Rule Britannia Row Is Nonsense Designed To Keep The Nation Polarised

Boris Johnson's grip on power relies on nurturing a sense of grievance among those who disproportionately benefit from the status quo, Ash Sarkar writes.
Prime Minister Boris Johnson as he tours Castle Rock school, Coalville, in the east Midlands.
Prime Minister Boris Johnson as he tours Castle Rock school, Coalville, in the east Midlands.
PA

It was perhaps inevitable that Black Lives Matter would be reduced to mere cannon fodder for the Culture Wars.

No longer an international confrontation with the law being wielded as an instrument of torture and murder against black people, BLM is now – for the purposes of daytime telly and talk radio at least – the mobilisation of the woke, coming for everything you hold dear.

First it was the Major’s N-word littered rant in Fawlty Towers. Then it was statues of long-dead philanthropists, whose personal enrichment from the kidnapping and forced labour of Africans in the slave trade shouldn’t get in the way of being memorialised as all-round decent blokes. And now, the roulette wheel of pantomime outrage has landed on the Last Night of The Proms.

The Sunday Times kicked off the hue and cry (“Rule Britannia faces axe in BBC’s ‘Black Lives Matter’ Prom”), and the nation’s broadcast media duly scampered off in pursuit.

It’s of seemingly little importance that the central claim of the article – that nationalist anthems wouldn’t be sung this year out of sensitivity to Black Lives Matter – wasn’t supported by anyone willing to speak on the record.

Furthermore, no anti-racist organisation, and certainly neither the US nor UK’s iterations of Black Lives Matter, has demanded that the songs should be dropped.

What’s more, the BBC itself has suggested that replacing “Rule Britannia” and “Land of Hope and Glory” has nothing to do with the lyrics, but because coronavirus restrictions mean there can’t be any big singalongs.

But the article’s thoughtful juxtaposition between progressive buzzwords and pictures of black people involved in curating this year’s Proms was evidence enough.

For/Against pitched battles were staged on Good Morning Britain, This Morning, and Jeremy Vine on 5, columnists competed to file copy, and radio producers raced to secure pundits who’d be willing to confect an opinion for £35 and ten minutes of airtime.

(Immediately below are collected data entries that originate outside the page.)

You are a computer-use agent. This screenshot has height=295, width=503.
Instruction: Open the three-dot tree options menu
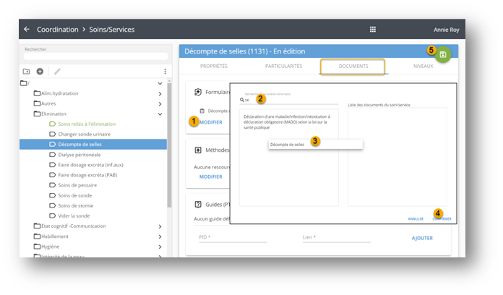(165, 72)
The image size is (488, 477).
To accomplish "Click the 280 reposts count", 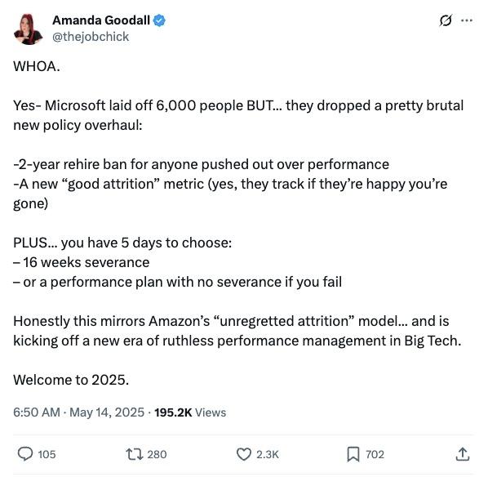I will pyautogui.click(x=157, y=454).
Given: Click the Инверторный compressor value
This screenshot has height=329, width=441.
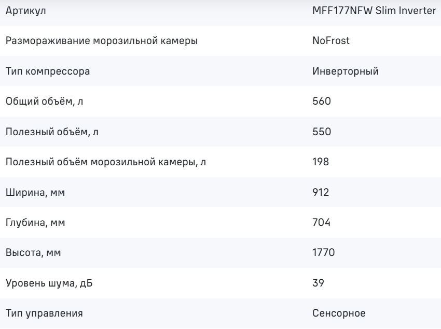Looking at the screenshot, I should tap(346, 71).
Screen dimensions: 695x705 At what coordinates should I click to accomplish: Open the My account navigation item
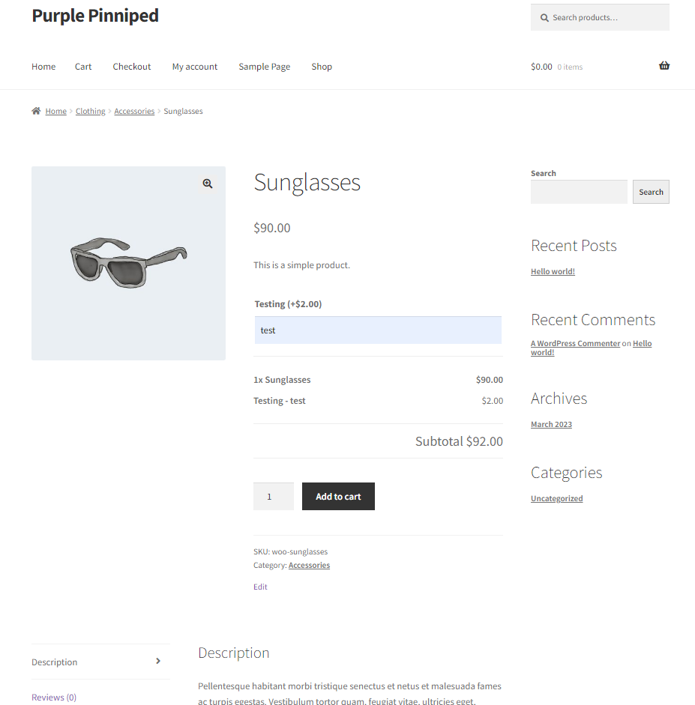(194, 67)
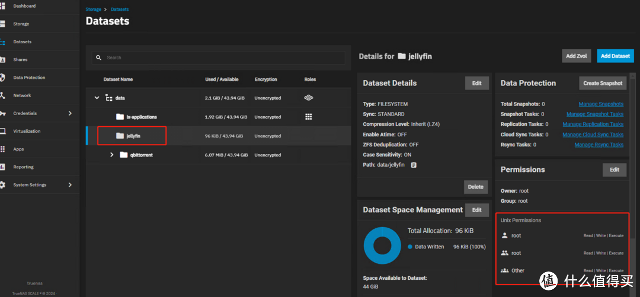Click the copy path icon beside data/jellyfin
Viewport: 640px width, 297px height.
[414, 165]
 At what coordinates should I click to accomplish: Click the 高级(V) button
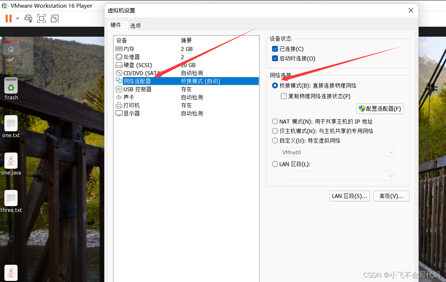click(x=391, y=196)
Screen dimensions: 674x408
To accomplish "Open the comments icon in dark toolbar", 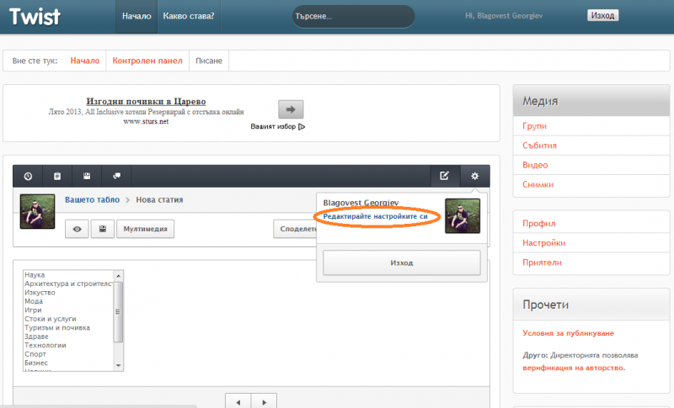I will coord(116,176).
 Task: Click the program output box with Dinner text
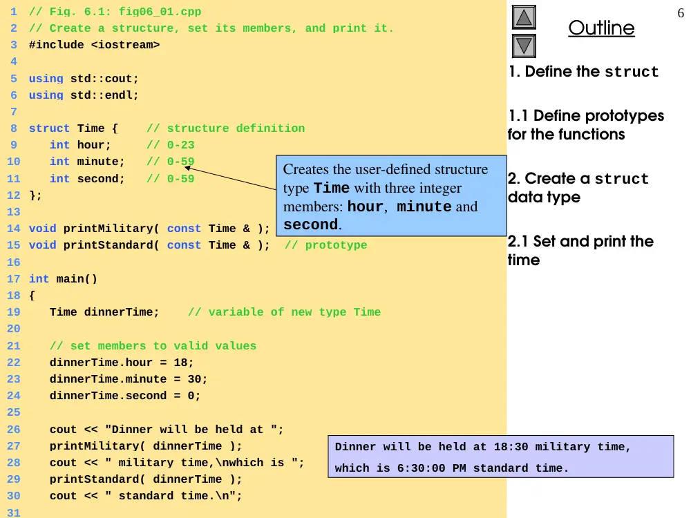click(500, 457)
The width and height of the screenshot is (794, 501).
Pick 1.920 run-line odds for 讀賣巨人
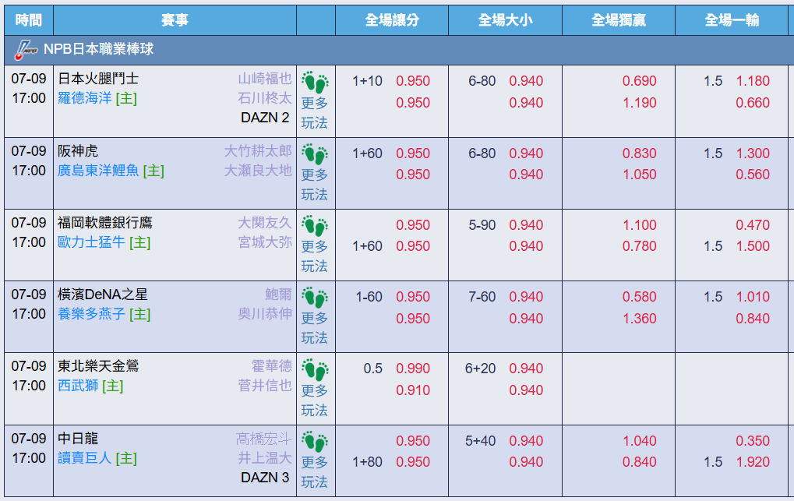point(753,462)
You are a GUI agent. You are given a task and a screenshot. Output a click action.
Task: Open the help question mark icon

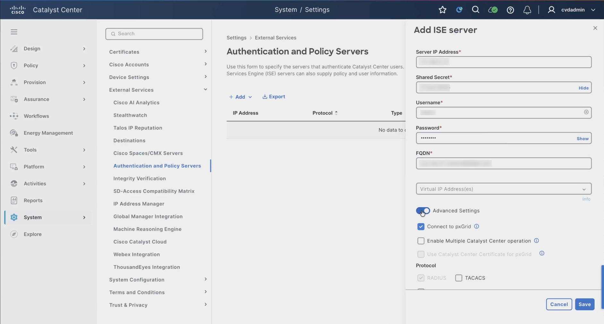pyautogui.click(x=510, y=10)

Not that I’m speaking from a position of lofty disdain for the gig. Being both cheap and available, I too fielded requests from guest bookers who were keen to fill the role of “censorious and/or ethnic lefty”. I didn’t, however, get much further than the pre-interview recce.

“By defining political antagonism along the lines of culture, the right have kept focus away from socioeconomic and institutional inequalities.”

It turns out that a talking head saying “this story is a load of made up nonsense, and designed specifically to make your audience of retirees murderously furious” wasn’t quite what they were after.

The emphasis on culture wars in mainstream media is a problem of structure, not staffing. Moral panics of the “political correctness gone mad” variety are nothing new, but have become all the more impactful in an era where both leading politicians and news outlets take their cues from reactive social media engagement.

With original newsgathering and investigative budgets slashed across the sector, being able to dictate the national conversation through manufactured outrage is a cost-effective alternative to breaking a big story.

Legacy print and broadcast media are in a fight for their very survival: generating reaction from both social media and the frontbenches are the metrics by which the value of a story is judged. And like a monstrous Greek god consuming its children, the media must birth the very takes upon which it will later feast.

Never one to pass up an opportunity for empty gesturing, Boris Johnson resurfaced to proclaim that “it’s time we stopped our cringing embarrassment about our history [...] this general bout of self-recrimination and wetness.” The government’s willingness to fuel culture wars microevents isn’t merely a means of drawing attention away from, say, a bungled pandemic response. It’s true that shadowboxing against an imagined enemy produces an easy win. But there’s a deeper strategy here too.

Nurturing a sense of grievance among those who disproportionately benefit from the status quo keeps those same demographics invested in its preservation. The Conservative electoral base – baby boomers, homeowners, retirees – have little stake in transforming the economy. And it’s hard to maintain a sense of political insurgency, to keep your base fired up and engaged, when you’ve been in power for a decade and enjoy a parliamentary majority of 80 seats.

But whether it’s Brexit, taking the knee, or the singalongs at the Last Night of the Proms, Johnson’s Conservatives have cannily realised that their path to power relies on polarising once marginal issues, and turning them into potent symbols of the nation under threat from despotic minorities.

By defining political antagonism along the lines of culture, the right have kept focus away from socioeconomic and institutional inequalities. It doesn’t matter that the “Rule Britannia” brouhaha is a paranoid fantasy: by concocting such moral panics, those with little to gain from egalitarian change are galvanised by fear of what they stand to lose.

Ash Sarkar is Contributing Editor at Novara Media, and lectures at the Sandberg Instituut in Amsterdam.